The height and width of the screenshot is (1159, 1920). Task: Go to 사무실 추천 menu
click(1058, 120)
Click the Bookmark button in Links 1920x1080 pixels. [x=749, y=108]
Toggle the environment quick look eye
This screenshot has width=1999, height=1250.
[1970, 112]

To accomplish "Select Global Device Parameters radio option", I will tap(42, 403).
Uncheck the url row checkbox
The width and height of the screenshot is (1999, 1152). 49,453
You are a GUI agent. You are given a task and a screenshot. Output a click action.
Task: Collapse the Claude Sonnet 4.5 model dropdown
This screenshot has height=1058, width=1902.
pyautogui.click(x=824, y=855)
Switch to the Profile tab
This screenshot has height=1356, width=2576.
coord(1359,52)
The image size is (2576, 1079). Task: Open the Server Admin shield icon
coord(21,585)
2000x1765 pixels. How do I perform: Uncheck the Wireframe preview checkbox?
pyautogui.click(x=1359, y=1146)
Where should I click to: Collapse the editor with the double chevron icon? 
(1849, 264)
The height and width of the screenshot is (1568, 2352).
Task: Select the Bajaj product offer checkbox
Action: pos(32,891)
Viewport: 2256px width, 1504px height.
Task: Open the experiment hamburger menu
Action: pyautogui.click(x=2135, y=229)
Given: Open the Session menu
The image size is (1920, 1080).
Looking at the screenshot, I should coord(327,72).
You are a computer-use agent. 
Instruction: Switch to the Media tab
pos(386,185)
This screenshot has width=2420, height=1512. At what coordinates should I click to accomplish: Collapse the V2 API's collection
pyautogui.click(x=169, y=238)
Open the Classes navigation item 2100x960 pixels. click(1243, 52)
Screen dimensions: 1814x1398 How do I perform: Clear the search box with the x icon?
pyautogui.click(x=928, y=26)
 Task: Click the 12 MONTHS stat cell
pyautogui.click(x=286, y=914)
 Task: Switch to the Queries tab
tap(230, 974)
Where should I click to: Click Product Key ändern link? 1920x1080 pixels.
━━━━━━━━━━━━━━━━━━━━━━━━━━━━━━
■ EXERCISE GOAL
Copy every record precisely, omitting nothing.

■ SOLUTION TO THE EXERCISE
The height and width of the screenshot is (1159, 1920). Task: Go to 사무실 추천 menu
click(1058, 120)
Click the Bookmark button in Links 1920x1080 pixels. [x=749, y=108]
Toggle the environment quick look eye
This screenshot has width=1999, height=1250.
[1970, 112]

To accomplish "Select Global Device Parameters radio option", I will tap(42, 403).
Uncheck the url row checkbox
The width and height of the screenshot is (1999, 1152). 49,453
You are a GUI agent. You are given a task and a screenshot. Output a click action.
Task: Collapse the Claude Sonnet 4.5 model dropdown
This screenshot has height=1058, width=1902.
pyautogui.click(x=824, y=855)
Switch to the Profile tab
This screenshot has height=1356, width=2576.
coord(1359,52)
The image size is (2576, 1079). Task: Open the Server Admin shield icon
coord(21,585)
2000x1765 pixels. How do I perform: Uncheck the Wireframe preview checkbox?
pyautogui.click(x=1359, y=1146)
Where should I click to: Collapse the editor with the double chevron icon? 
(1849, 264)
The height and width of the screenshot is (1568, 2352).
Task: Select the Bajaj product offer checkbox
Action: pos(32,891)
Viewport: 2256px width, 1504px height.
Task: Open the experiment hamburger menu
Action: pyautogui.click(x=2135, y=229)
Given: Open the Session menu
The image size is (1920, 1080).
Looking at the screenshot, I should coord(327,72).
You are a computer-use agent. 
Instruction: Switch to the Media tab
pos(386,185)
This screenshot has width=2420, height=1512. At what coordinates should I click to accomplish: Collapse the V2 API's collection
pyautogui.click(x=169, y=238)
Open the Classes navigation item 2100x960 pixels. click(1243, 52)
Screen dimensions: 1814x1398 How do I perform: Clear the search box with the x icon?
pyautogui.click(x=928, y=26)
 Task: Click the 12 MONTHS stat cell
pyautogui.click(x=286, y=914)
 Task: Switch to the Queries tab
tap(230, 974)
Where should I click to: Click Product Key ändern link? 1920x1080 pixels.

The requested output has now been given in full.